Saturday, February 21, 2004
Assistant principals
That doesn't mean that some assistant principal somewhere doesn't deserve the reputation of his title. Consider the following from the Associated Press, dateline South Haven, Michigan:
An assistant high school principal is being investigated after police say he admitted to planting marijuana in a student's locker.
Now, the lead of the story is confusing enough, because "planting marijuana" could mean a couple of things, neither of which reflect well on the assistant principal. Trusting that even an assistant principal did not believe that photosynthesis was possible in a student's locker, I soldiered on and learned that Assistant Principal Pat Conroy admitted to "placing" the weed in a boy's locker because he was trying to get the kid expelled.

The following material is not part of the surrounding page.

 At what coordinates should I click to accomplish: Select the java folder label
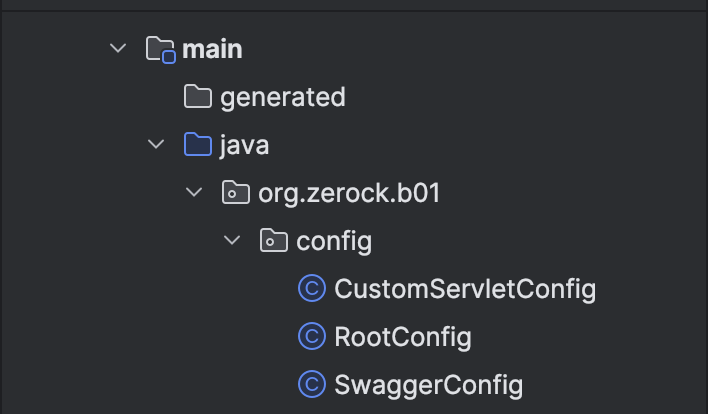tap(244, 145)
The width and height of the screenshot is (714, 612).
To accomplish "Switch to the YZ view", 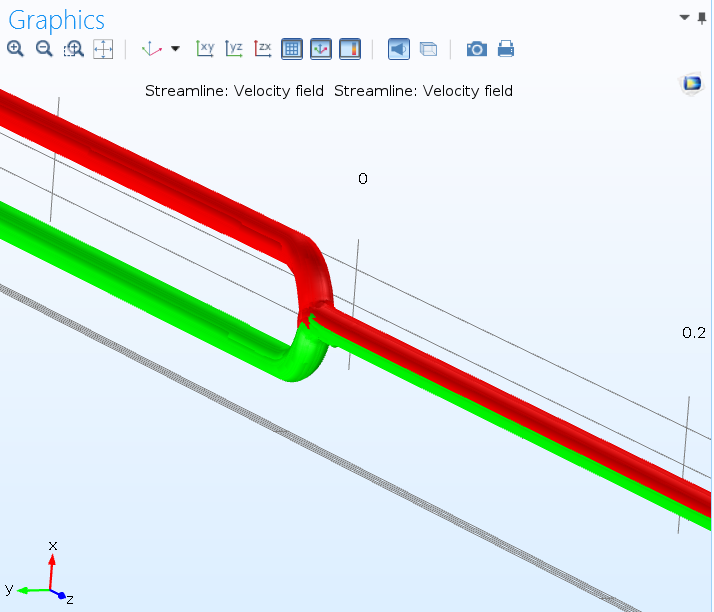I will pyautogui.click(x=234, y=48).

The plan unravelled, however, because "a police drug dog didn't find the contraband during a school search, The Herald-Palladium of St. Joseph reported in a Friday story."
Great job, Fido.
The assistant principal couldn't stand that the dog didn't find the pot, so he confessed to planting the pot, groveled to the cops (he apparently declared himself "stupid, arrogant and unethical," a fact widely known already -- I'm sure -- to the students of South Haven High School), but asserted that this was the first time he had tried to entrap a student. The police, no doubt former South Haven High School students themselves, were apparently no longer willing to take Conroy's claims at face value:
After Conroy told police his story, they searched his office Feb. 9 and found a drawer filled with packets of suspected marijuana and assorted pills, the police report said.
I'd love to hear what the students were saying in the hallways.